In the poem “The Hours (Epílogo de un pequeño Dios)” [“The Hours (epilogue of a little God)”] it seems that the poet is pleased to see his pain in a single piece, bordering on “an evil that has grown up abandoned”. The return of silence forces him to look at himself in the mirror, as if in the exercise of poetry he had found his own image once again. The poet has managed to distance himself from the hours. As Benjamin points to in Proust, with regards to the idea that the writer is a custodian of memory, it is better instead to think that what has been lived through is not of chief importance, rather “the tapestry of his memory, the labor of Penelope recalling.” To this effect, Proust embarks on an infinite writing endeavor, stirred by his nocturnal habits: awakening was, for Proust, a surrender within a world that asks to be newly recognized. Oblivion, sleeping, understood as death and not memory, are the key that puts into motion his recherché. Benjamin reinforces this idea, noting: “the cosmos has its sun in death, around which are placed in orbit the assembled things and the lived instants.” In Villavicencio there is an utter lack of this Proustian extension, but what is in line with the Frenchman is that, in both, death is the center around which a personal time (constructed around ruin) revolves. The universe of the poet is an allegory of absence that re-carves the world into a place in the process of disappearing, a kind of crypt in which the lost object is housed and from which the poet must never leave. In this sense, Villavicencio’s work opposes the accumulation of the past, the present in but a few pieces, like the music to which it pays tribute. This is the grand achievement of the poet. A work like The Hours necessarily understands poetry as a composition of the spirit in action, because it is in solitude and in silence where the poet can reclaim what he has lost in that trivial transaction in which we stop being human.

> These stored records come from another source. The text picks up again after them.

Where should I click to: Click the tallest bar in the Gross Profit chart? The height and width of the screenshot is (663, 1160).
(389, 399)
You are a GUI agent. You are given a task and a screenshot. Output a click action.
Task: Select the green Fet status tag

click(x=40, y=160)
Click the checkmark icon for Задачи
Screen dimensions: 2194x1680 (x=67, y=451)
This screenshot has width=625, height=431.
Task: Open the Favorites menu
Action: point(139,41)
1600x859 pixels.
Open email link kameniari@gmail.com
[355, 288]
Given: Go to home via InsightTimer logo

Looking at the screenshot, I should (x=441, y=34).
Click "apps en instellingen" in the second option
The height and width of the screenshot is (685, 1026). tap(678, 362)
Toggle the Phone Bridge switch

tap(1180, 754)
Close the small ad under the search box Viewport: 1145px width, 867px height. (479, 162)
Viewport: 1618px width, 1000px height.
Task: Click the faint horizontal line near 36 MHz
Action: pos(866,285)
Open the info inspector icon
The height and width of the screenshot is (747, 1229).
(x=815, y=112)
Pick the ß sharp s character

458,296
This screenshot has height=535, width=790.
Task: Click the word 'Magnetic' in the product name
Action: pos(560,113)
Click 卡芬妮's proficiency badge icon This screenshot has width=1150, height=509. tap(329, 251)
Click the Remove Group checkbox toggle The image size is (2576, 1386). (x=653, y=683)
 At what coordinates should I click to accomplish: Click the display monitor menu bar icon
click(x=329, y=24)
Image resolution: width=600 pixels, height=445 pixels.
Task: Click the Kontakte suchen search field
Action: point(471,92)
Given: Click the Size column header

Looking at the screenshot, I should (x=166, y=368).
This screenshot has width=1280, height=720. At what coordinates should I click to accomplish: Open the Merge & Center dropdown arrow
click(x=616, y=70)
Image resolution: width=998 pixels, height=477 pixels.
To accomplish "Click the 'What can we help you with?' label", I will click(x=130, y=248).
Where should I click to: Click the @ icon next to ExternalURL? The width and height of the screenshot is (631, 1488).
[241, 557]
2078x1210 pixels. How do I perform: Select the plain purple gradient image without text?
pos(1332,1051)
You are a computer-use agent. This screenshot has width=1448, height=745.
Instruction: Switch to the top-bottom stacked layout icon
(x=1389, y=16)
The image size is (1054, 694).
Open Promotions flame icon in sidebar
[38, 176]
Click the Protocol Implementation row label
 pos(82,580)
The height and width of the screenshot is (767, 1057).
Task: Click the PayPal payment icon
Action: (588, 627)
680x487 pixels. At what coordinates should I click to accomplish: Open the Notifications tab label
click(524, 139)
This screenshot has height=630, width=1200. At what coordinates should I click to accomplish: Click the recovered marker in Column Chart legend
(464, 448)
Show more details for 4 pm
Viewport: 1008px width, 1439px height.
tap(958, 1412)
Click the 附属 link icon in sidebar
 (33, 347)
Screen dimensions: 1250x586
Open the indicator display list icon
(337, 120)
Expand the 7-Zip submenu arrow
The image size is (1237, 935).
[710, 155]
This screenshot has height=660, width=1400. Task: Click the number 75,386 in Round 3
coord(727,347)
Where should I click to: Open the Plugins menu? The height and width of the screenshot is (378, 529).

I like to think that this type of work is never finished but rather abandoned, as if that spirit could start up again. It is in the perfection of the poetic form and in the voice of the hours that substitute waiting not with yearning for a response, but rather with a void found behind a façade, where the poet begins to be a shadow that roams around the poem, perhaps willing to newly interpret this music. The reader, for their part, opens the book in his absence and presses play: one hears the silence once and forever, in a single piece.